Mykrobe works by looking for perfectly matching kmers. Suppose we have a variant of interest C100T (a C to T DNA change at position 100 in the genome). If a sample has a SNP within a kmer of position 100, say G95T, then this prevents kmers from matching, resulting in a false negative call from mykrobe. Mykrobe solves this problem by allowing you to supply a catalog of "background variants" that are used when running make-probes. Mykrobe will then generate combinations of probes that have (or do not) have the background variants. For example, supplying the G95T variant would result in two probes for C100T: one that has a G at position 95 and the other a T at position 95.

TB background SNP files

If you are building a panel for TB, then you can skip the part below about making your own VCF files. Instead, get VCF files with background variants from here: https://figshare.com/articles/dataset/Mykrobe_TB_panel_background_variants/19582597.

Preparing background SNP files

You will need mongoDB installed, and your background SNPs in one or more VCF files. The idea is that the SNPs are added to a database, which is then used when running make-probes.

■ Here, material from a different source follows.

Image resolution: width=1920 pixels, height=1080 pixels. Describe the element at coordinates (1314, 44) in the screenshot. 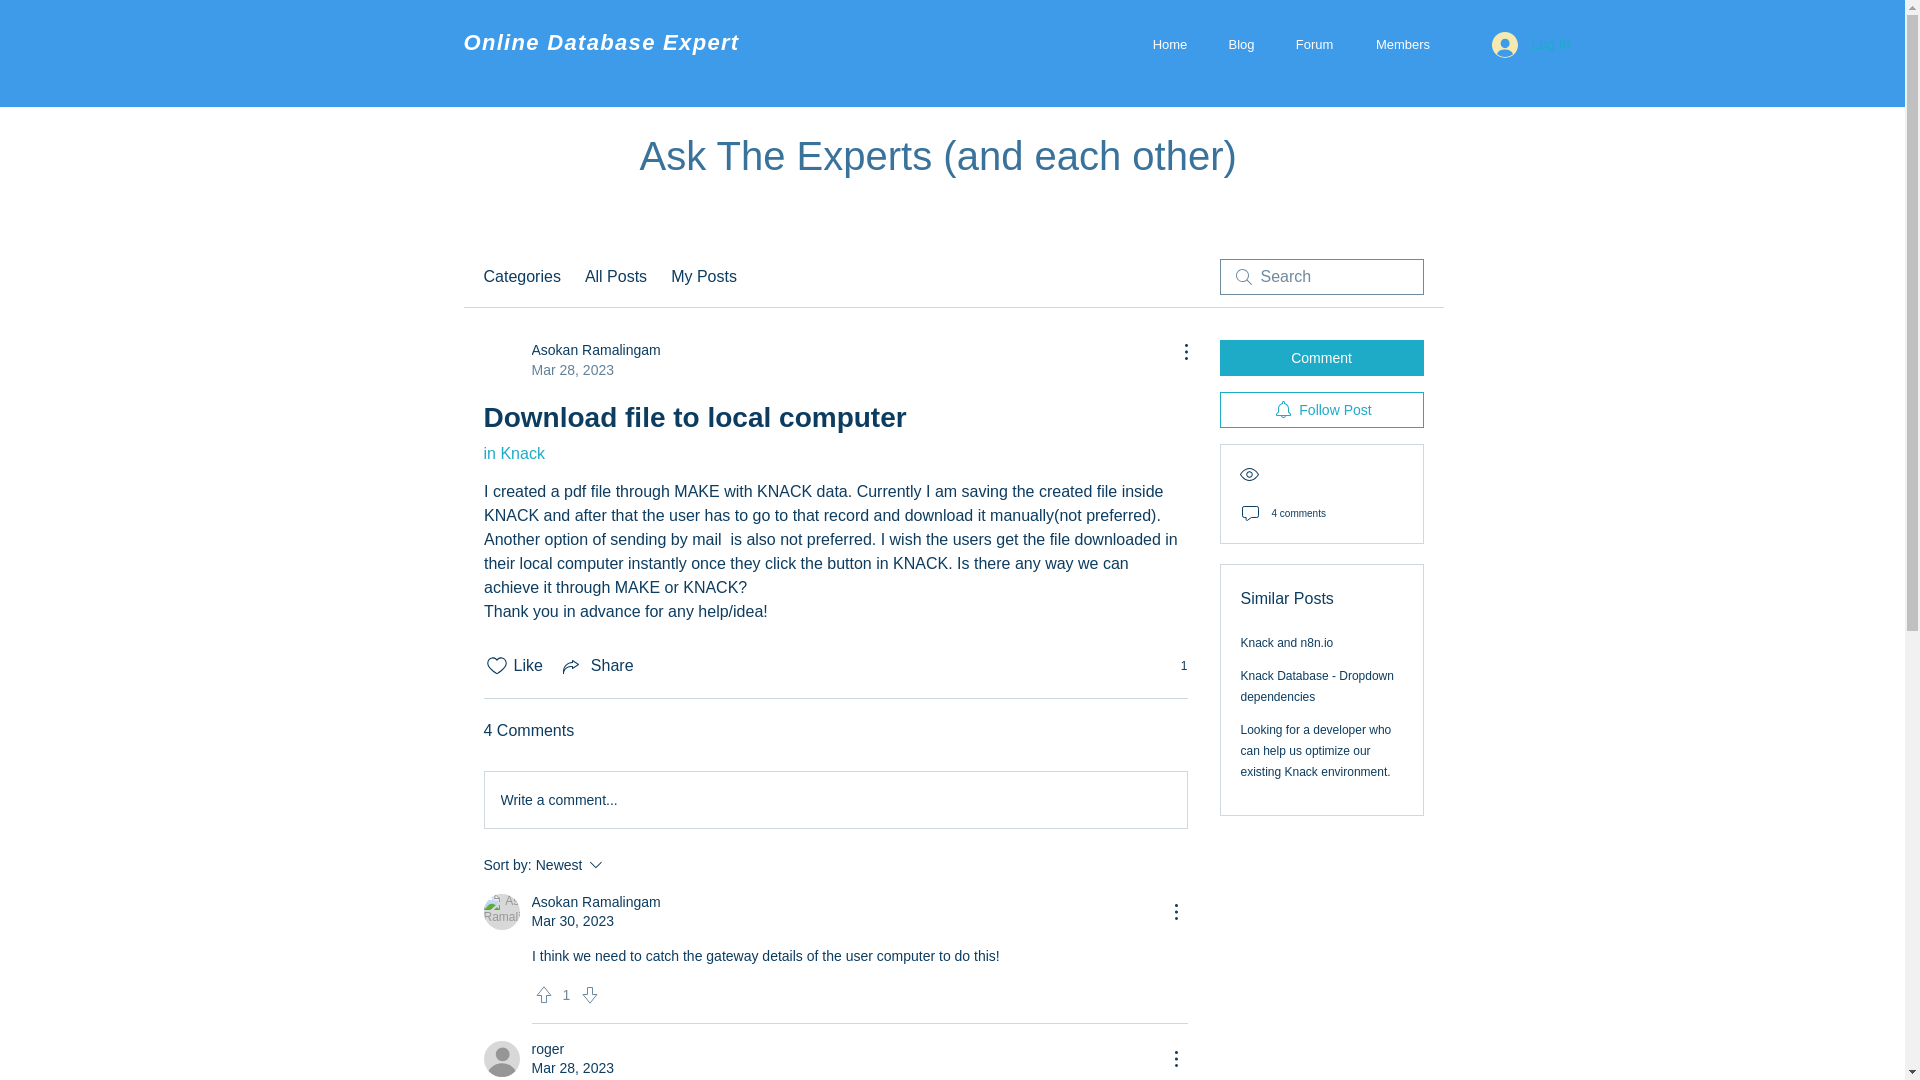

The VCF file must have the GT and GT_CONF fields present in every line. Only records with a non-reference genotype and with GT_CONF > 1 are used (there may be other requirements - to be documented). Here is an example of a record that will be used:

ref_name       42    12      G       T       255     PASS    SVTYPE=SNP      GT:GT_CONF      1/1:100

That VCF record would add the variant G42T to the backgrounds database.

Make probes

You will need mongoDB running in the background, and then run mykrobes variants add once for each VCF file to add background variants. Here are example commands, where the variants are in variants.vcf:

# Start the database
ref_fa=NC_012345.fasta
db_name=my_db
db=$PWD/mongo-db/
mkdir $db
mongod --quiet --dbpath $db &
sleep 5

# Add variants. Run this command once for each VCF file.
# Note: you can put anything in the -m option, it is just
# the name of the source of the variants. Here we put 'samtools'
mykrobe variants add -f --db_name $db_name variants.vcf $ref_fa -m samtools

# Run make probes - note the --db_name option
mykrobe variants make-probes \
  --db_name $db_name \
  -k21 \
  -t amino_acid_variants.txt \
  -g NC_012345.gbk \
  $ref_f > probes.fa

mongod --shutdown --dbpath $db

The final make-probes command is described in detail in the custom panels help page. Essentially, use it as described there, but add in the --db_name foo option to include background variants.